Suffolk University students had the opportunity to serve in 12 different communities across the country over this spring break through the S.O.U.L.S. Center for Community Engagement’s Alternative Spring Break (ASB) program. Students worked with local non-profits on everything from affordable housing to environmental issues and LGBTQ issues.
Junior accounting major Tyler Burke went on an ASB trip to Athens, Ga. two years ago and said that the trip “was such a great, selfless experience” that he knew he had to go on another one. Burke travelled to Meridian, Miss. this year to work with Habitat for Humanity. Students on this trip helped build a home for a partner family and worked on an existing home of an 80-year-old woman named Lois through Habitat’s A Brush with Kindness program.

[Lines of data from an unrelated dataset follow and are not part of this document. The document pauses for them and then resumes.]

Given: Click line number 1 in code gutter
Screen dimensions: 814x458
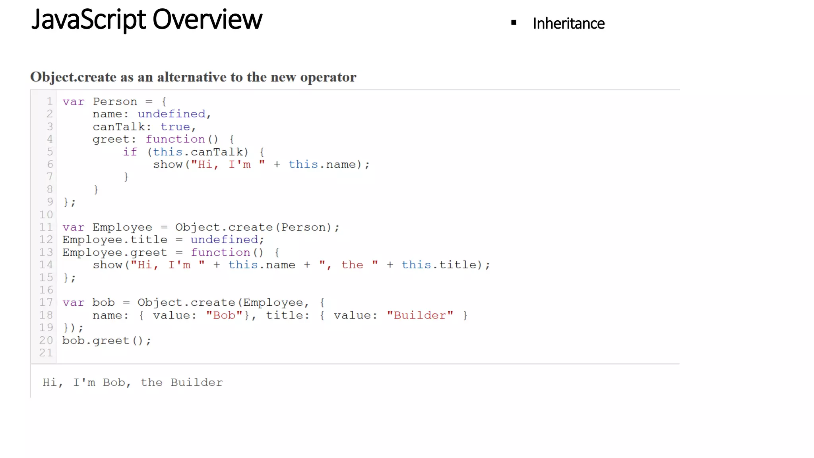Looking at the screenshot, I should tap(49, 101).
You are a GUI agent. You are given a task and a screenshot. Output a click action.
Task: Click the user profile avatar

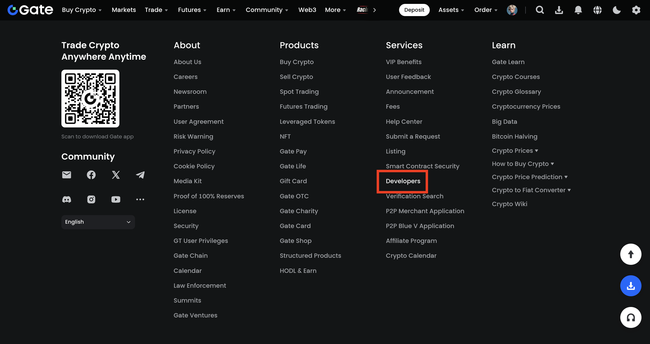point(512,10)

Lois, who was very thankful for the students’ work on the exterior of her house, invited them inside each day for coffee.

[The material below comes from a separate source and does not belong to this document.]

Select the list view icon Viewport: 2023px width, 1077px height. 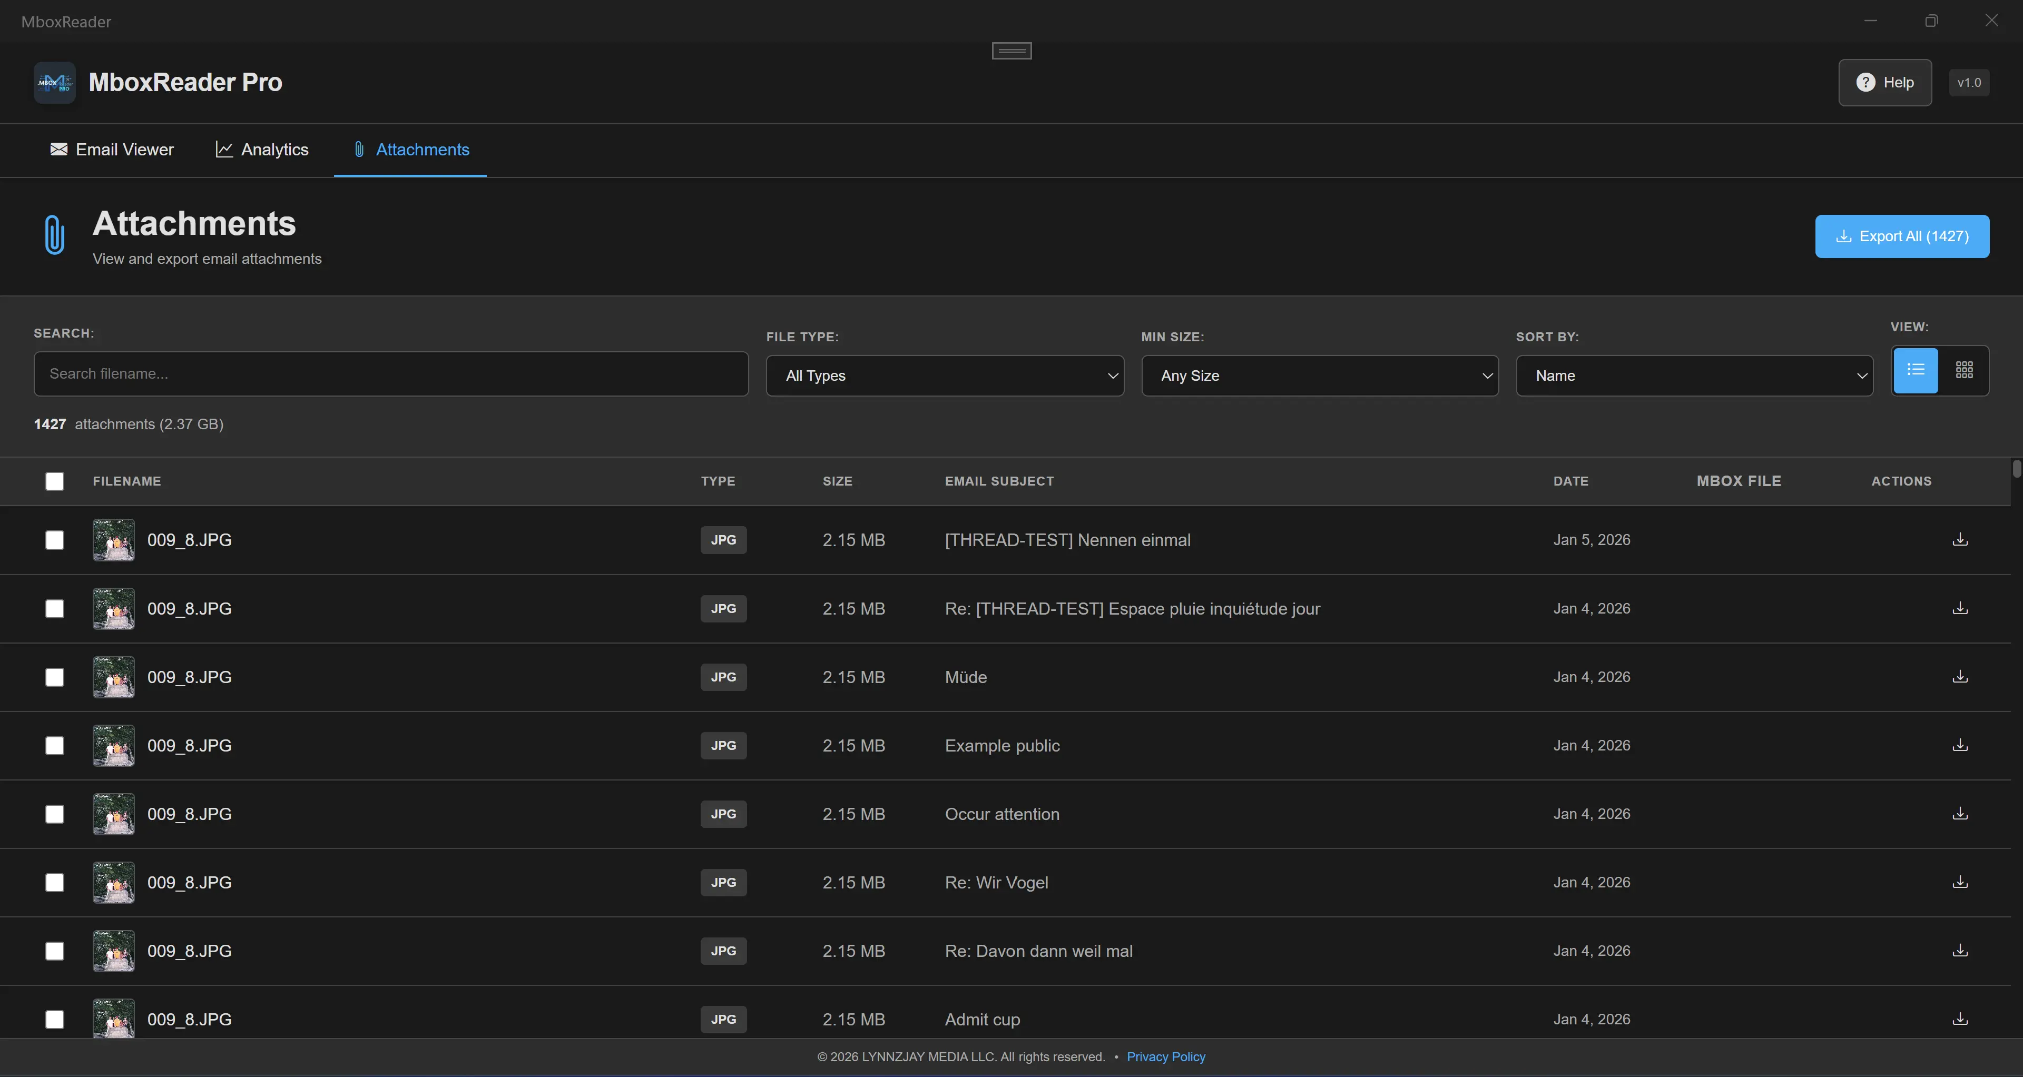pos(1915,370)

“We had great conversations with her,” Burke said, “One day she got a phone call from her daughter and told her ‘I can’t talk right now, I’ve got good company.’” Burke said this moment left an impression on the group that they were not just helping Lois by fixing up her house, but also by keeping her company and learning about her life.
Evan Griffin, a junior English major, participated in his first ASB trip this year after hearing so much about it from friends.
“I did it to do something that makes a difference,” Griffin said, “and when I went I really feel like I did.”
Griffin’s group worked with park rangers in Triangle, Va. at Prince William Forrest Park to help restore parts of the national park. This trip also required students to take a class, which is not typical of ASB trips, that taught them about the civilian and conservation core set up by President Franklin D. Roosevelt as a part of his New Deal to create jobs during the Great Depression.
“We probably saved the maintenance workers at the park about a week’s work in just two days,” Griffin said. The ASB group worked to restore screens for the window of old log cabins around the 19,000 acre park. One day students helped to clear debris and trash from the north section of the park where a family had been living in trailers for decades before the federal government acquired the land.
“We dug up old cars from the riverbed that the family had put there to divert the river’s flow from their home,” Griffin said, “We even had to haul the entire frame of the bottom of a trailer.”
Although students learned a lot about environmental issues in their class and on the trip, Griffin believes that you don’t have to be in the environmental field to appreciate the work that needs to be done.
“You come to the realization that no matter what background you have, you can be environmentally conscious,” Griffin said.
Luke Tanguay, a junior interior design major, served as a trip leader on this year’s LGBTQ advocacy trip to Philadelphia. Tanguay served as a volunteer last year on the same trip and was excited to go back as a leader.
“I wanted to give a group of students the same opportunity that I was given,” Tanguay said.
Students on Tanguay’s trip worked with the non-profit Equality PA to do canvassing and awareness work for LGBTQ issues. While Tanguay said canvassing on the street could get tough, he thought it was a good experience for the group to “get out of their comfort zones.” Students also worked with Metropolitan Area Neighborhood Nutrition Alliance (MANNA) to help serve meals to ill people and helped to preserve a library section dedicated to LGBTQ books.
Tanguay had an interaction with an older man while he was canvassing who told him his story about coming out as gay and the challenges he has faced over the years as a gay man.
“That hits you hard,” Tanguay said, “We think it’s so hard now [for the advancement of LGBTQ equality] but it was even harder back then. It’s sad that it is still so hard.”
Tanguay said he will “absolutely” be applying to go on another ASB trip next year, echoing the sentiment of many other ASB students.
“It’s a great way for students to learn from each other,” Tanguay said. Griffin had a similar realization about his trip: “It forces you to see things from a different perspective.”